The JPPI survey found that only 7% of Jewish Israeli adults say they bike on Yom Kippur. This compares with 40% of adults living in Jerusalem who ride bikes at other times of the year. In contrast, 34% of adults say their children ride bikes; taking into account the share of these adults who have children old enough to ride bicycles, one can calculate that 43% – or almost half of Israeli children – ride bikes on Yom Kippur.

Another interesting survey finding is an inverse correlation between keeping tradition and riding bikes. The more traditional you are – the less chance you`ll be riding your bike on Yom Kippur. While this in itself is no surprise, what is surprising is the fact that the percentage of adults who bike on Yom Kippur is significantly lower than the percentage of children who do so. Therefore, the fact that adults refrain from riding bikes on Yom Kippur because of their adherence to tradition or their feeling that biking is “not right” or will bring about protests from the religious people who see them does not necessarily carry over to their children, the JPPI said.

A close look at the data shows that among those who identify as “completely secular,” about twice as many children bike on Yom Kippur than do adults. Among the “traditional” and the “seculars” who are “somewhat traditional,” about five times as many children bike than adults.

But the percentage of biking is pretty much the same among children from “completely secular” families and those from “secular, who are a bit traditional” families. The percentage of children from “traditional” families who ride bikes on Yom Kippur is lower, but still considerable. Furthermore, virtually no religious adults ride bicycles on Yom Kippur, but there are religious kids who do so: 25% of adults who identify as “liberal religious,” 10% of those who identify as “religious” and 7% of those who identify as “nationalist Haredi” claim their children bike on Yom Kippur, but none of the regular Haredi Jews do.
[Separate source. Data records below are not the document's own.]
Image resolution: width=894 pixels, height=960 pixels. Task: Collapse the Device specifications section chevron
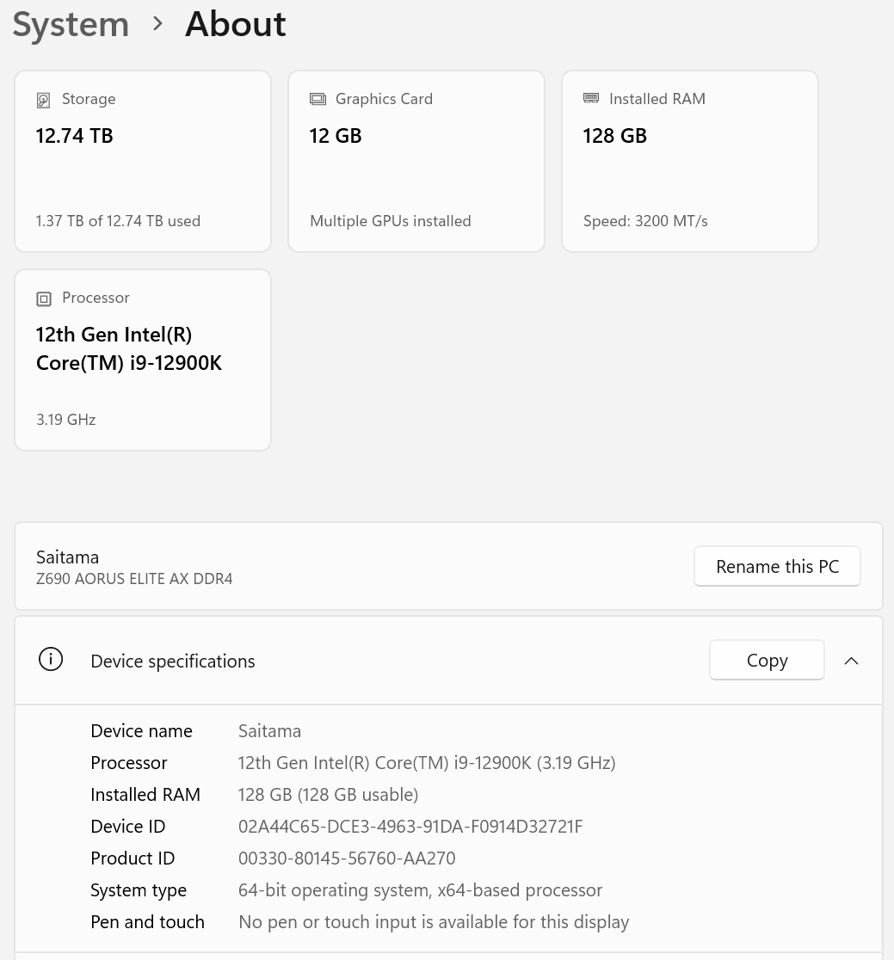coord(851,661)
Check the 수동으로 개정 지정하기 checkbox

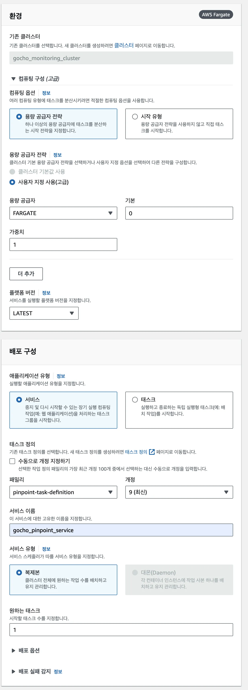pyautogui.click(x=12, y=461)
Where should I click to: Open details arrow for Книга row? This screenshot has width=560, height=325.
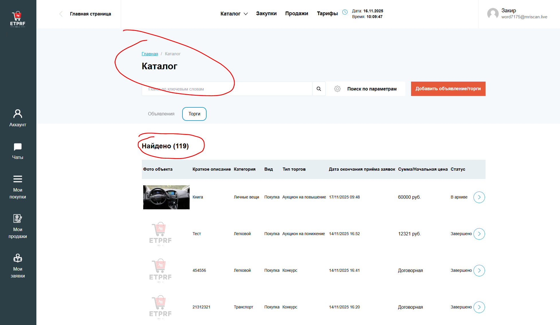[x=479, y=197]
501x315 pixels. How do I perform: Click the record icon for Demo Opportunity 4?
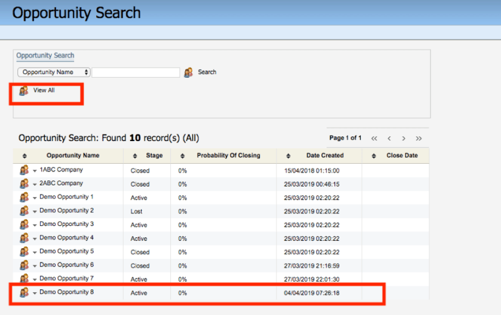click(x=24, y=238)
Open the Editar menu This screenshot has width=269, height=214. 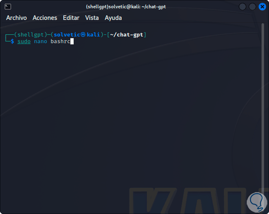click(71, 18)
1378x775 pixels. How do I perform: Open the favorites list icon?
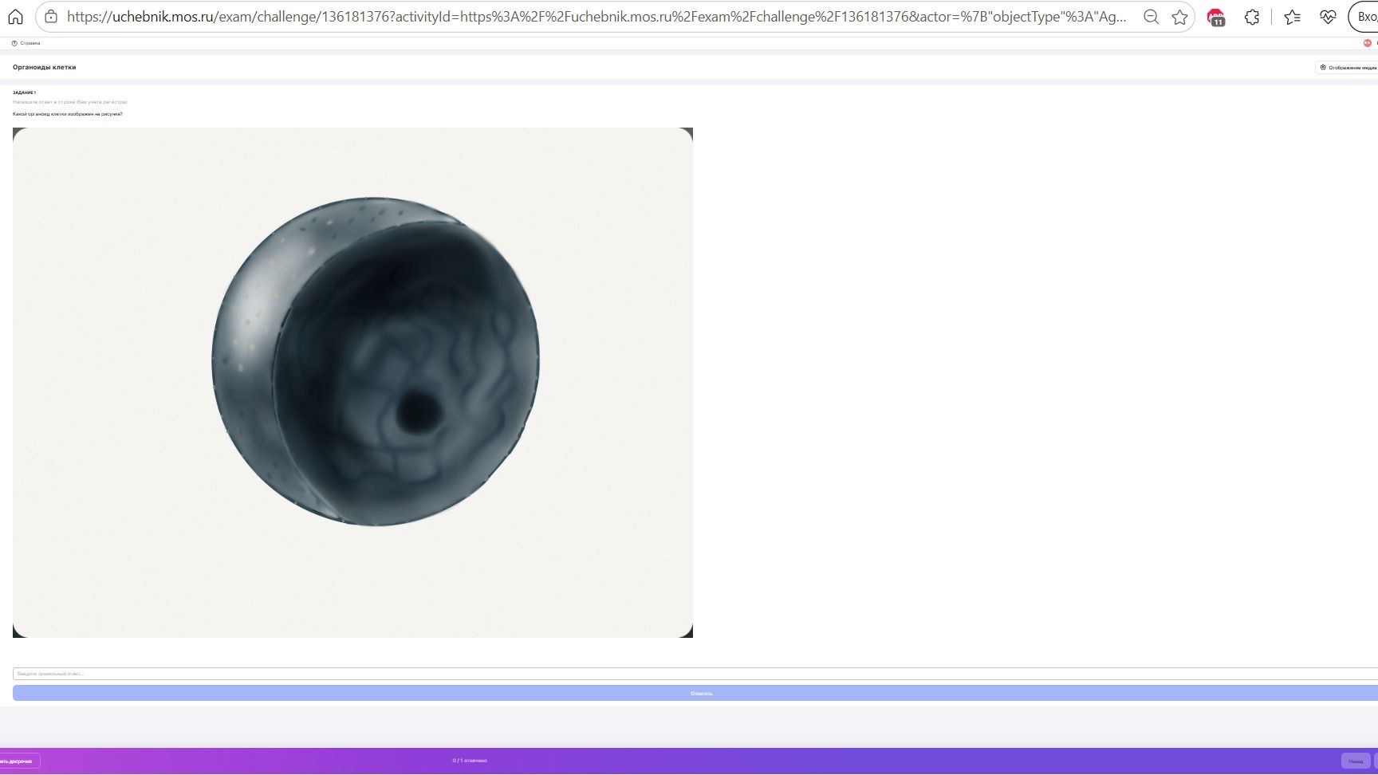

The biking phenomenon can be a sign of one of two changes in Israeli society: either that the very fact of children biking on Yom Kippur has caused Israeli society to accept this practice (although it is not true among adults, who still see biking as breaking tradition), or that we can expect that in Israel`s next generation, biking will become a Yom Kippur pastime; we can also expect the percentage of adults who bike to rise accordingly, the JPPI said.